SON DAKİKA
GÜNDEM Perşembe 24 Mart 2022 07:39

"DEVLET İLE PİYASA EŞGÜDÜMLÜ OLMALI"

İşin zor kısmının devlet ve piyasa arasında kıvamı yakalamak ve dengeleri oluşturmak olduğunu belirten Prof. Dr. Asaf Savaş Akat, "Hem toplumun tüm çıkarlarını temsil eden güçlü bir devlet. Ama bu güçlü devletin bireyi ezmesine, küçük bir azınlığın eline geçmesine engel olmak, teşebbüsü, gelişmeyi, inovasyonu ve özgürlüğü sağlamak... İşte önümüzde gerçekleştirilmesi zor hedef bu" dedi.

"Devlet ile piyasa eşgüdümlü olmalı"

İstanbul Bilgi Üniversitesi Kurucu Rektörü, İşletme Fakültesi Öğretim Üyesi ve Ekonomist, Doğa Koleji Yüksek İstişare Kurulu Üyesi Prof.

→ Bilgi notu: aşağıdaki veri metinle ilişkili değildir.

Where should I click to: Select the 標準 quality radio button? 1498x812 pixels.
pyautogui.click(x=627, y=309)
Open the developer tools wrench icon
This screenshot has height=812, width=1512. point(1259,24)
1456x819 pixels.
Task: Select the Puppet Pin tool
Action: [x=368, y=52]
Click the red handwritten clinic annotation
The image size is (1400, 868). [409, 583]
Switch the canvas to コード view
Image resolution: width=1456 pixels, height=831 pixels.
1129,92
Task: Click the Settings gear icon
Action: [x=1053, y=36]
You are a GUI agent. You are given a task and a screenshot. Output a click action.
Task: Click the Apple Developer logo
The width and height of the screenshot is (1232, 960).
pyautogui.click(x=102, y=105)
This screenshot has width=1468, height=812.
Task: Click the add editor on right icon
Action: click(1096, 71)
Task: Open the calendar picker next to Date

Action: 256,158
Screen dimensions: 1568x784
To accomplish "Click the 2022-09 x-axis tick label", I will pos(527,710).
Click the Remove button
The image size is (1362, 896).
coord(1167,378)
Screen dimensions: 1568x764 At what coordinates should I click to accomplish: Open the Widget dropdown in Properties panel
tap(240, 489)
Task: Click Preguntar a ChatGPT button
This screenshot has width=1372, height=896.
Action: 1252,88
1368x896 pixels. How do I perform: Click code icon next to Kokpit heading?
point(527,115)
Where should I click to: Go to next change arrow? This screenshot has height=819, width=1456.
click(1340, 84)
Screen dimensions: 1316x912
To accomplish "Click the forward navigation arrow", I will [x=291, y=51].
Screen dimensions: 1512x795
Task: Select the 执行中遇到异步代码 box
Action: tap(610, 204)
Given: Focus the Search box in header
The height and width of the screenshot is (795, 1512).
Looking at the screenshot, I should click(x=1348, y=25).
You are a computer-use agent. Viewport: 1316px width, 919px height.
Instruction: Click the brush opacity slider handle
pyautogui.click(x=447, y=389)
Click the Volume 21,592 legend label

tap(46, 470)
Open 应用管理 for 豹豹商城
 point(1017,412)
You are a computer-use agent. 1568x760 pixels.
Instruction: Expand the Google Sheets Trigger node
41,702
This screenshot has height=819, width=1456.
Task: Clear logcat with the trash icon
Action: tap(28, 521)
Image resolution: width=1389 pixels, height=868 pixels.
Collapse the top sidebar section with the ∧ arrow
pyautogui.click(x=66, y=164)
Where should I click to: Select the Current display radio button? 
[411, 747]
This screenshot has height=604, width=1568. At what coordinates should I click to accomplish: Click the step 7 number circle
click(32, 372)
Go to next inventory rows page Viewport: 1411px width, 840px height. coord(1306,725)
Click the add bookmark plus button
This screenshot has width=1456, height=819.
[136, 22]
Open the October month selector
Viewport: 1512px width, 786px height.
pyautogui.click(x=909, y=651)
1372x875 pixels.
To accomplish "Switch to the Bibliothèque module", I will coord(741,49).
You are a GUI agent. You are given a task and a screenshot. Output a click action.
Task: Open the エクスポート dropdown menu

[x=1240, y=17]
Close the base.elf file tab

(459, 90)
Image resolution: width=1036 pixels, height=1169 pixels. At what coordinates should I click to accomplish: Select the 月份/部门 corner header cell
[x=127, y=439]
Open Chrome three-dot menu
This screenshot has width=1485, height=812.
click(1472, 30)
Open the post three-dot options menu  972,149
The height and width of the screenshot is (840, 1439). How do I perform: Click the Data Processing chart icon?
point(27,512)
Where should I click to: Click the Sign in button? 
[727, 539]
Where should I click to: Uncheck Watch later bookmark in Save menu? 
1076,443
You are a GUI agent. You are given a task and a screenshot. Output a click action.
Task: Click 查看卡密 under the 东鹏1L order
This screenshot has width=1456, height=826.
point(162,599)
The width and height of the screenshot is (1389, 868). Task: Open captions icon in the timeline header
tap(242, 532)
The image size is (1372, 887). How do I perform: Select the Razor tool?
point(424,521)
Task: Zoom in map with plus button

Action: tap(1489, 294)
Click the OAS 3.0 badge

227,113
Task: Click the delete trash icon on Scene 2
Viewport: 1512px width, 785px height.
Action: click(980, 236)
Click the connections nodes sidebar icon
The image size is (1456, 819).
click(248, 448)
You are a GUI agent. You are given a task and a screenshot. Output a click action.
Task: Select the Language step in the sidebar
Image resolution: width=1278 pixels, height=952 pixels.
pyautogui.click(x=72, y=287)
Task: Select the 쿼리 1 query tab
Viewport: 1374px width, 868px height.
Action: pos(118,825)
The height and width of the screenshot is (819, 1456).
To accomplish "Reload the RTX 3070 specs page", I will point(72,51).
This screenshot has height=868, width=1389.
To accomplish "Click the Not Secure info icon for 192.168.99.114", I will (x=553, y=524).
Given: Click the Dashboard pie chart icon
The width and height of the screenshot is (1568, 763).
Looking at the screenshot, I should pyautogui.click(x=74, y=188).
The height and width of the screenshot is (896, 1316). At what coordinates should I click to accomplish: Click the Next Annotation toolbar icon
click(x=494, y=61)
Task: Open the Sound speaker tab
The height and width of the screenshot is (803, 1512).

Dr. Asaf Savaş Akat, “Toplumun tüm çıkarlarını temsil eden güçlü bir devlet. Ama bu güçlü devletin bireyi ezmesine, küçük bir azınlığın eline geçmesine engel olmak, diğer taraftan teşebbüsü, gelişmeyi, inovasyonu ve özgürlüğü sağlamak... İşte önümüzde gerçekleştirilmesi zor hedef ve proje bu” dedi.

 

Prof. Dr. Asaf Savaş Akat, dünyada yakın ve orta gelecekte ‘ne kadar devlet, ne kadar piyasa’ sorusunun öne çıkacağını, ancak toplumsal istikrarı korumak için ‘altın orta’nın bulunması gerektiğini söyledi. Akat, “Bir taraftan güçlü bir devlet, güçlü bir piyasa ama bunların birbirini ezmemesi lazım” diye konuştu.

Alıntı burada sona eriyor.